--- Material for the task ---

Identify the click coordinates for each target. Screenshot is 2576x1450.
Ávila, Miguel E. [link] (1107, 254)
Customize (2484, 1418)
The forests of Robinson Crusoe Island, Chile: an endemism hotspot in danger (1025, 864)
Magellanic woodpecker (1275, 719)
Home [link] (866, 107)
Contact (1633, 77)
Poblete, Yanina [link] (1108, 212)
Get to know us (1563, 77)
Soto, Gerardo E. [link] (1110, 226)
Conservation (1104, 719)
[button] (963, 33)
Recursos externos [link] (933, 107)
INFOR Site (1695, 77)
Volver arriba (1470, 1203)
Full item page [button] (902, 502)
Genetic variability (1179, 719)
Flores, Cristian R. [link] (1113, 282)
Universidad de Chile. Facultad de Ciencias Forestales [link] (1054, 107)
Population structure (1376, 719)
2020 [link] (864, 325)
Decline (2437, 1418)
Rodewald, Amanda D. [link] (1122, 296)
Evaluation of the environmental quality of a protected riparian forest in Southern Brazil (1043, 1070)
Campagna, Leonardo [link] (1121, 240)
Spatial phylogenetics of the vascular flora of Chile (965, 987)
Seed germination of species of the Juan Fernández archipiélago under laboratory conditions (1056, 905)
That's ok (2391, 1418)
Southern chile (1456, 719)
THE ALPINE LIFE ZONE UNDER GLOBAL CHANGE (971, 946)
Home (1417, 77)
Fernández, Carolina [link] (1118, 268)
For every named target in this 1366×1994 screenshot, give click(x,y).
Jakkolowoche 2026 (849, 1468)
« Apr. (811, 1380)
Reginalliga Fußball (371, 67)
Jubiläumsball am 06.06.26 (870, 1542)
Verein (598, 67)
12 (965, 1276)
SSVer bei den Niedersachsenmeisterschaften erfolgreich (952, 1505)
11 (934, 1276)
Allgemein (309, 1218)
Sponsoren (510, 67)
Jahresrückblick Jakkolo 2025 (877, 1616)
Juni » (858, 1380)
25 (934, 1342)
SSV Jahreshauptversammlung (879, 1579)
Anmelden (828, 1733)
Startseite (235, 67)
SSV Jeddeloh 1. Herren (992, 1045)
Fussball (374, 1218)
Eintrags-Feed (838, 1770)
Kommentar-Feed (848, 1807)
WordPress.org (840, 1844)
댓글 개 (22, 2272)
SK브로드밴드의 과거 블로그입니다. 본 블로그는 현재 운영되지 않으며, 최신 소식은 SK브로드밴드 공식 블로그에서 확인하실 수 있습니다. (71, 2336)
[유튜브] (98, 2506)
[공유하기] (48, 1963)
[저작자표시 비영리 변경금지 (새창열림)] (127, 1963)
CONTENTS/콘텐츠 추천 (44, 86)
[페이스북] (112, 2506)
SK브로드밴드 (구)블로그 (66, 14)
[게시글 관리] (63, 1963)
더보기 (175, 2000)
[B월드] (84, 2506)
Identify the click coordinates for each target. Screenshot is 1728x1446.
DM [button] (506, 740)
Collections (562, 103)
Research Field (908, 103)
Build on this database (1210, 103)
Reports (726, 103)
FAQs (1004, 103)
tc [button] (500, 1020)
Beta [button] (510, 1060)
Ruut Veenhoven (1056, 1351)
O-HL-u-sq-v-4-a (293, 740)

---

▸ **Aim of the exercise**
Throughout the records above, find the lines in which the word "Fernández" appears and return them.

▸ **Solution**
Seed germination of species of the Juan Fernández archipiélago under laboratory conditions (1056, 905)
Fernández, Carolina [link] (1118, 268)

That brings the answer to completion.